Sunday Reflection: Church and the soul

[You can click on my photo to make it bigger]

Today I missed church; I was in Houston with friends of a different faith who didn't go to church this morning. It doesn't feel right, somehow.

I have a lot of friends who both identify themselves with a faith and don't attend services. Many times, they will say "I'm Christian, but I can't stand church people," or assert that they have had a bad experience with a church. Neither describes me.

I really can't judge those people who don't attend church-- I got out of that business of evaluating the faith of others a while ago. I do know, though, that for me, I need church. If I don't worship in community, by spirituality starts to fade, and the sharpness, the directiveness, of my faith withers. It becomes ghostly and distant, and inactive within the machinery of my life and decisions.

Recently, I have started to ponder why this is. I don't look to church for easy answers to spiritual questions, since I do believe that we have to figure those out for ourselves-- I believe in both the priesthood of the believer and soul competence, and am not cut out for any denomination with a magisterium or creed. (Thank goodness for traditional Baptists!). Given that, why do I need church? I suppose there are two principle answers. First, I need church so that I can feel affirmed in the basics of my faith, and share worship with (somewhat) like-minded people. Second, I need the intellectual and spiritual challenges church provides to the answers I have come up with. I often find that in Sunday School or during a sermon I find an idea contrary to my own, leading to a re-examination and sometimes a change in my own beliefs. It keeps faith real and meaningful and active, and when that is true I can be at my best.

Could you explain the concept of "soul competence?" It something I've never heard of.

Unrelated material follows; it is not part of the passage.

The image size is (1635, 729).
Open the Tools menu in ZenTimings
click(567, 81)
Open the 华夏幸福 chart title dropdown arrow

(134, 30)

Good question! I should have made that clear at some point. To make sure I get it right, I looked it up in Walter Shurden's "The Baptist Identity," a book that pretty much sums up the way I view being a Baptist. There, Shurden says:

"Baptists assert that each individual is created in the image of God. Each individual, therefore, is competent under God to make moral, spiritual, and religious decisions. Not only is the individual privileged to make those decisions, the individual alone is responsible for making those decisions." [emphasis in original]
Since you're answering questions and in light of the recent post about evolution/i.d. - Ev, my 7-yr old, asked tonight if Adam and Eve came first or the cavemen. I balked, stalled and bailed. Any thoughts?
Like most questions like that, the answer I would give is "I don't know." That's my honest answer to most questions regarding what God does or thinks or likes or hates. I believe in God, but I'm also sure I'm not Him, and that means His ways are not going to be very well understood by me. It's a humbling position to be in, but I've gotten used to it.
Why not respond to your child that what we call "cavemen" could have easily included Adam and Eve? The evidence we have from the incredible artistic creations of the prehistoric caves of Santander, Spain, and Lascaux, France, point to the fact that prehistoric societies had developed communication, interpretation, comprehension, and artistic skills that we have only begun to uncover....why can't Adam and Eve be a part of this?